### Document text:
<<<<

Density functional theory (DFT) calculations and X-ray photoelectron spectroscopy (XPS) reveal electronic structure between NGA-COF and a single Pt atom chemically bonded. Electron localization function (ELF) and Bader charge analysis confirm that a single Pt atom will attract electron clouds from the two coordinated N atoms (Fig. 4a, b). Similarly, charge density differences calculations demonstrate that the electrons of N are attracted to Pt site (Fig. 4c), forming a Pt←N electron pathway50. High-resolution XPS spectra of C 1 s (Fig. 4d) depict that the chemical environments of C remain after the introduction of Pt, indicating that Pt was not directly coordinated with the C sites. The appearance of a carbon peak at the binding energy of about 292.6 eV is mainly ascribed to the carbon paper substrate rather than the introduction of Pt (Supplementary Fig. 11a). On the other hand, the binding energy of N significantly increases after the introduction of Pt (Fig. 4e), suggesting that the introduced Pt atoms are coordinated with N rather than O (Supplementary Fig. 11b)51, which is consistent with the previous XAS analysis. In addition, the increasing binding energy of N element indicates the shifts of electron clouds of N toward Pt, agreeing with the DFT charge analysis (Fig. 4a–c). The phenomena mentioned above can not only increase the activity of Pt sites through desirable metal-support interactions, but also enhance the adsorption ability towards the catalytic precursor H+ and H3O+ by boosting the electronegativity of Pt52. In addition, the high-resolution spectra of Pt 4 f depict that, compared to the coordination with C in PtC, Pt atoms coordinated with N in NGA-COF@Pt exhibited lower binding energy (Fig. 4f), indicating a larger electron cloud density and electronegativity. In conclusion, this Pt electronic structure optimized and adjusted by NGA-COF support exhibits high HER performance both experimentally and theoretically.

>>>>

### Extracted information:

<<<<

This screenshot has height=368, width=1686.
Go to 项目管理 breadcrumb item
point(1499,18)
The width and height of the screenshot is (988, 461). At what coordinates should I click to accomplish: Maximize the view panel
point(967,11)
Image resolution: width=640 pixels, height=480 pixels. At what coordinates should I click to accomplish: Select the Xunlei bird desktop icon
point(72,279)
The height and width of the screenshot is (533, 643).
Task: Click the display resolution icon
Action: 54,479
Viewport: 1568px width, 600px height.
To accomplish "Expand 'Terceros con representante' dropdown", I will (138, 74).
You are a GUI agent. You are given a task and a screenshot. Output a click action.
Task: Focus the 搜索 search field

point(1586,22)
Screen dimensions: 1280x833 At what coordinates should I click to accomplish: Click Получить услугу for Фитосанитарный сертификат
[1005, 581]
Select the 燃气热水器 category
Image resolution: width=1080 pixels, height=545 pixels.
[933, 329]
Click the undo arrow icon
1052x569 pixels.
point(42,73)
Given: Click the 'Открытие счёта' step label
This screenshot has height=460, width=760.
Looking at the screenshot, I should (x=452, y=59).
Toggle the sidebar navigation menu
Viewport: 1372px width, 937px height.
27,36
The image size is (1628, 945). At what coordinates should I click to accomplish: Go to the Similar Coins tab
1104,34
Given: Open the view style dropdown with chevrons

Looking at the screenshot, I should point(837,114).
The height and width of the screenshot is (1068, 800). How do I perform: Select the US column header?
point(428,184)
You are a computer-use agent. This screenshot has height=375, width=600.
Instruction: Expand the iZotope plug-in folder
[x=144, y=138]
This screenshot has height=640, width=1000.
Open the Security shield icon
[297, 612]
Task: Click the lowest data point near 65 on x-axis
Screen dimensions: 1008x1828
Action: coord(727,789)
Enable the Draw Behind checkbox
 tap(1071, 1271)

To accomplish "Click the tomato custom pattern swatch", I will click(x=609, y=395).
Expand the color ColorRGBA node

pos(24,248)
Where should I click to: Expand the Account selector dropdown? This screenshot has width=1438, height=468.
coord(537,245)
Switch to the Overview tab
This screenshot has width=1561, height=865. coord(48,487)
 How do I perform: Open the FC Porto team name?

>>>>

### Exercise task:
Please answer these questions from the Pt catalyst text, one per line:
1. Which two analyses confirm that a single Pt atom attracts electron clouds from the two coordinated N atoms?
2. What is the carbon peak at about 292.6 eV mainly ascribed to?
3. In the Pt 4f spectra, how does the binding energy of Pt coordinated with N in NGA-COF@Pt compare with that of Pt coordinated with C in PtC?

### Result for this task:
1. Electron localization function (ELF) and Bader charge analysis.
2. The carbon paper substrate, rather than the introduction of Pt.
3. It is lower, indicating a larger electron cloud density and electronegativity.